» **Assignment**: From the line that contains "699x547 pixels. Task: Open" to the end of the entries, copy each line exactly, though the pictures stay out.

(Beginning of Available records)

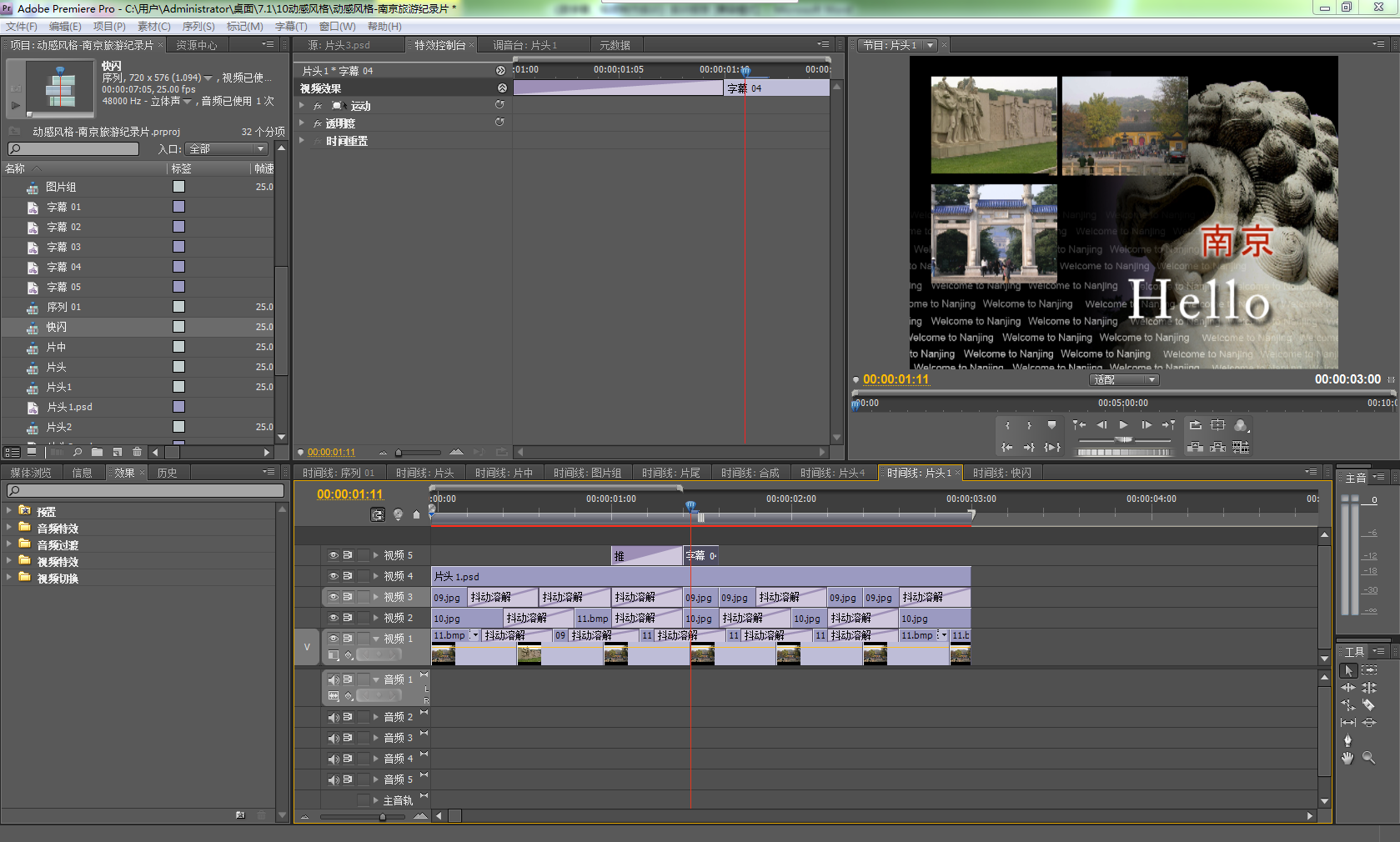Click the shuttle slider in Program monitor
The width and height of the screenshot is (1400, 842).
click(1124, 439)
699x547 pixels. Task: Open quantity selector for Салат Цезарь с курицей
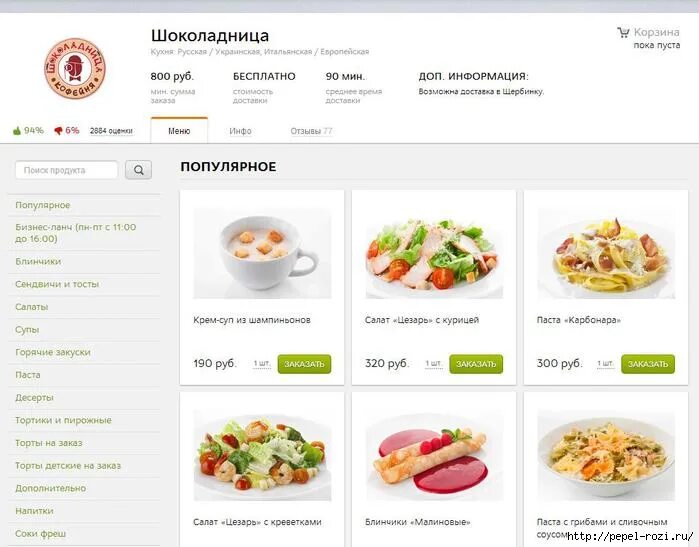click(x=433, y=364)
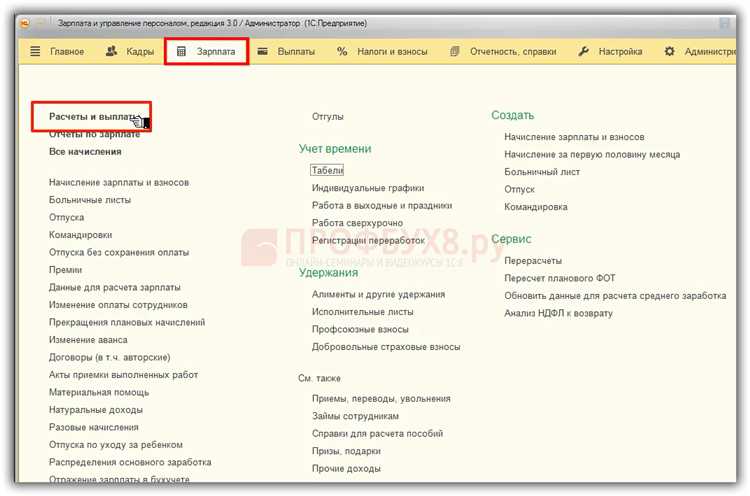Click the gear icon for Администрирование
Image resolution: width=750 pixels, height=496 pixels.
(x=670, y=52)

(End of Available records)

» **Result of the exercise**:
699x547 pixels. Task: Open quantity selector for Салат Цезарь с курицей
click(x=433, y=364)
Click the gear icon for Администрирование
Image resolution: width=750 pixels, height=496 pixels.
(x=670, y=52)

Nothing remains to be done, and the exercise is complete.